**Exercise instructions:**
In the records below, find the line with "You are a GUI" and repeat it and every line after it, exactly, without any pictures.

[Dataset entries]

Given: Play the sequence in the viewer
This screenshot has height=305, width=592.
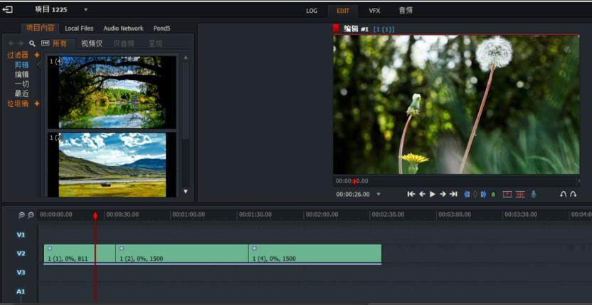Looking at the screenshot, I should [432, 194].
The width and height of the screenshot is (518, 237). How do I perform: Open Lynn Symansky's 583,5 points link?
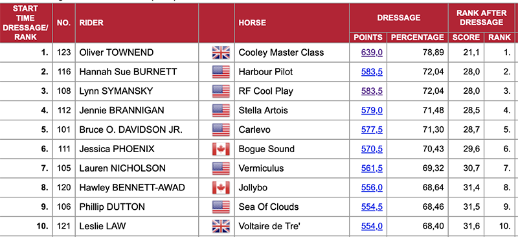(372, 91)
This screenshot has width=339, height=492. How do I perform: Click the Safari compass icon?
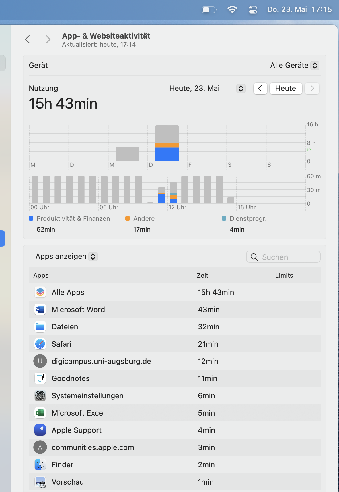click(x=40, y=344)
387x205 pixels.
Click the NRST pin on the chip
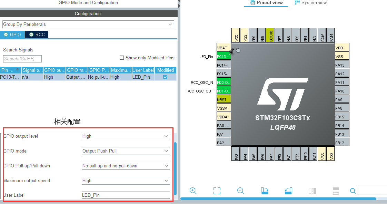(x=224, y=100)
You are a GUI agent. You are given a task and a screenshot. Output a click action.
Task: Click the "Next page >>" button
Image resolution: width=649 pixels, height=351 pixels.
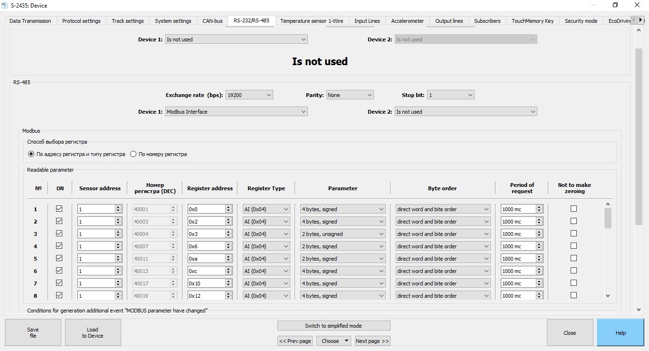372,341
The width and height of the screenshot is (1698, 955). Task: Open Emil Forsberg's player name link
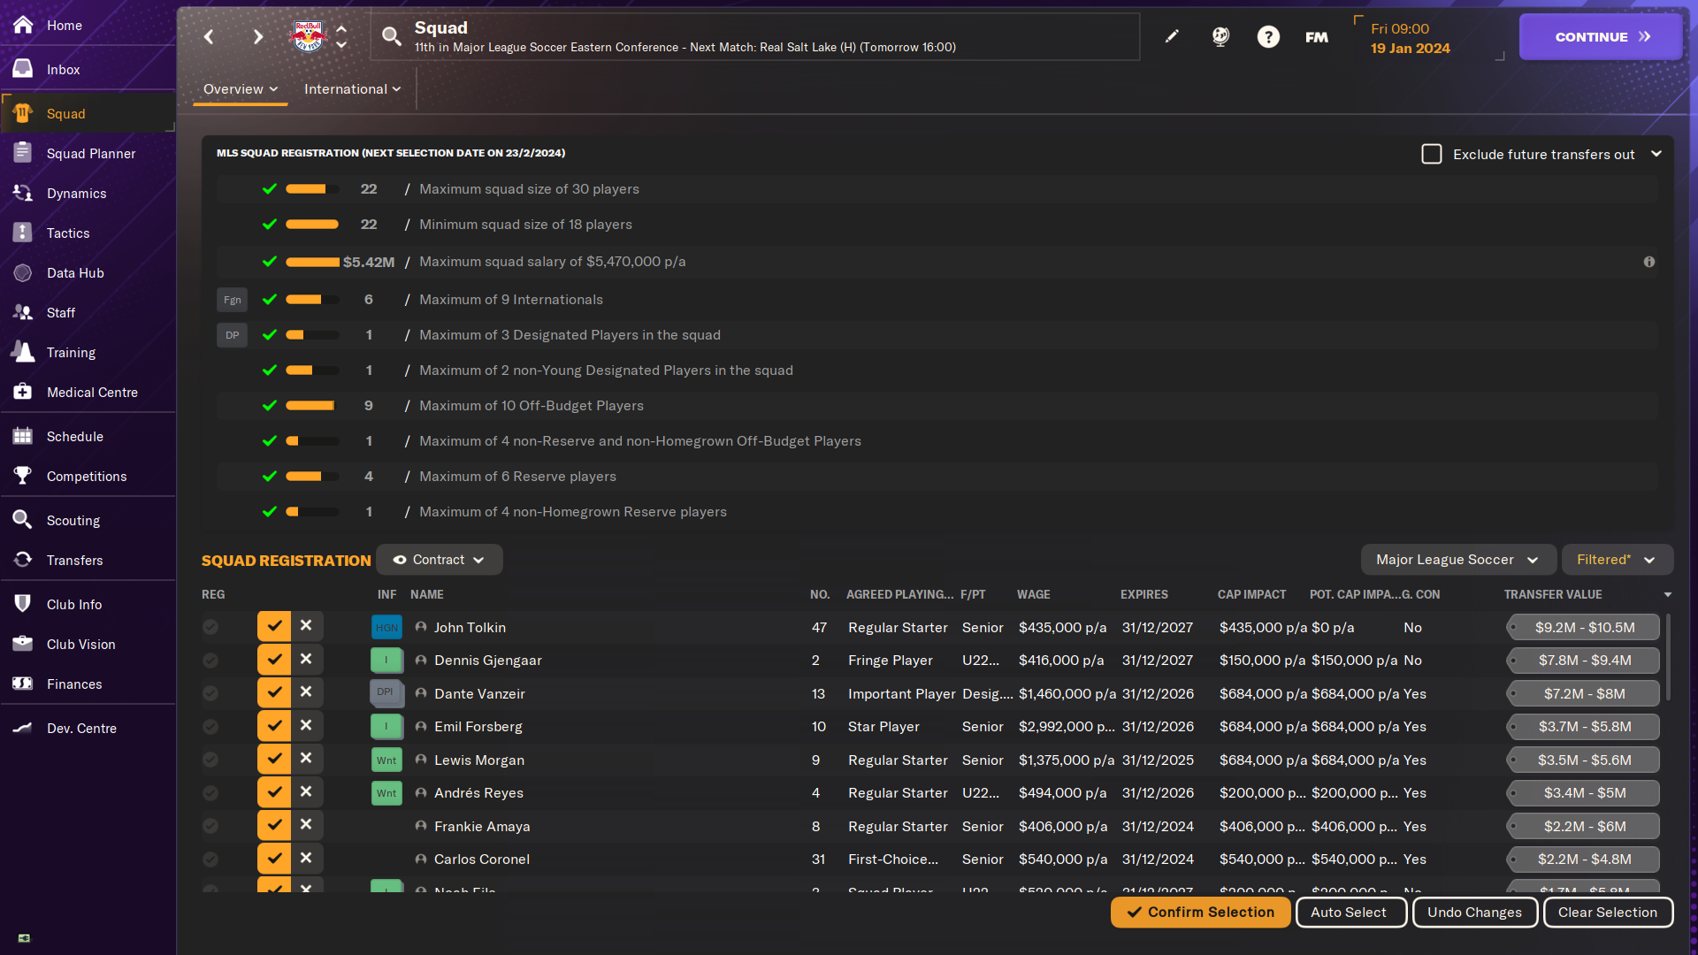pos(478,726)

**Solved exercise:**
You are a GUI agent. You are given a task and a screenshot. Output a click action.
Task: Click the "Next page >>" button
Image resolution: width=649 pixels, height=351 pixels.
372,341
The width and height of the screenshot is (1698, 955). Task: Open Emil Forsberg's player name link
pos(478,726)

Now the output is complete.